Instructions to follow: Starting with the line containing "JKTaylor (660, 963)" and going on through the line containing "[TikTok] (640, 1134)", return the lines of the data below exactly, and only those.

Stored data:
====

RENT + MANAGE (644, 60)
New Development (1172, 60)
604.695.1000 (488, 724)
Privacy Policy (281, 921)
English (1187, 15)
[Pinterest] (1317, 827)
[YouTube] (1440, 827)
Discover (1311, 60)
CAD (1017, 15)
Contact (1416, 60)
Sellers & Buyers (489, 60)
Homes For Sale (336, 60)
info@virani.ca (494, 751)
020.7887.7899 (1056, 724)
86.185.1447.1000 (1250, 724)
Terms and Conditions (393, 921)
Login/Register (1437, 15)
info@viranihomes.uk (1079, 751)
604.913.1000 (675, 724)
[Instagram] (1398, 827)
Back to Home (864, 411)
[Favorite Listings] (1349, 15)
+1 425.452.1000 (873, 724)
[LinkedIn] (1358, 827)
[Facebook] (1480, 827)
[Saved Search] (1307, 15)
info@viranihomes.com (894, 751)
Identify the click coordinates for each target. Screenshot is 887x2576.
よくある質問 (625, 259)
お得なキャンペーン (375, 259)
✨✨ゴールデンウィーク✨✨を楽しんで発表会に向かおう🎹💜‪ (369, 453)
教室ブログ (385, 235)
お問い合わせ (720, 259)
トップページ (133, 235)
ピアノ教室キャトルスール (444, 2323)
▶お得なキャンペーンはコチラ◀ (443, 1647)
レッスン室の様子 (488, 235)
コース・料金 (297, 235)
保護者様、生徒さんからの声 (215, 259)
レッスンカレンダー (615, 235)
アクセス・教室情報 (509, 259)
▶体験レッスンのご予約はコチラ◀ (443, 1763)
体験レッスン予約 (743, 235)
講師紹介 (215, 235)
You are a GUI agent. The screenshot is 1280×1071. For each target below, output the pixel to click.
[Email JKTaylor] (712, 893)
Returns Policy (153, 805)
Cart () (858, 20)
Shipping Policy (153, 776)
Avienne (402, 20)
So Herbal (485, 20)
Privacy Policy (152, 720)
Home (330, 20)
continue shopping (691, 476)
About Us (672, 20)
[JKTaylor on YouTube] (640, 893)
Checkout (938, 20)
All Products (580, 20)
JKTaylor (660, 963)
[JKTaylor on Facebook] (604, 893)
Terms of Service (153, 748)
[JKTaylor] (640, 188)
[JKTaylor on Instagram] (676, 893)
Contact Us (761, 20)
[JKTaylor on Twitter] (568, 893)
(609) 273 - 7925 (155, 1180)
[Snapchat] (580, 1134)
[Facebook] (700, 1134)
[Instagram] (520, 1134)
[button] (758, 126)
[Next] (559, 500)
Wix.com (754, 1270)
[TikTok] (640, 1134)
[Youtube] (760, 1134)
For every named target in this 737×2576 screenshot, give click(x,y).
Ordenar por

====

Solution to the exercise:
JKTaylor (660, 963)
[JKTaylor on Facebook] (604, 893)
Terms of Service (153, 748)
[JKTaylor] (640, 188)
[JKTaylor on Instagram] (676, 893)
Contact Us (761, 20)
[JKTaylor on Twitter] (568, 893)
(609) 273 - 7925 (155, 1180)
[Snapchat] (580, 1134)
[Facebook] (700, 1134)
[Instagram] (520, 1134)
[button] (758, 126)
[Next] (559, 500)
Wix.com (754, 1270)
[TikTok] (640, 1134)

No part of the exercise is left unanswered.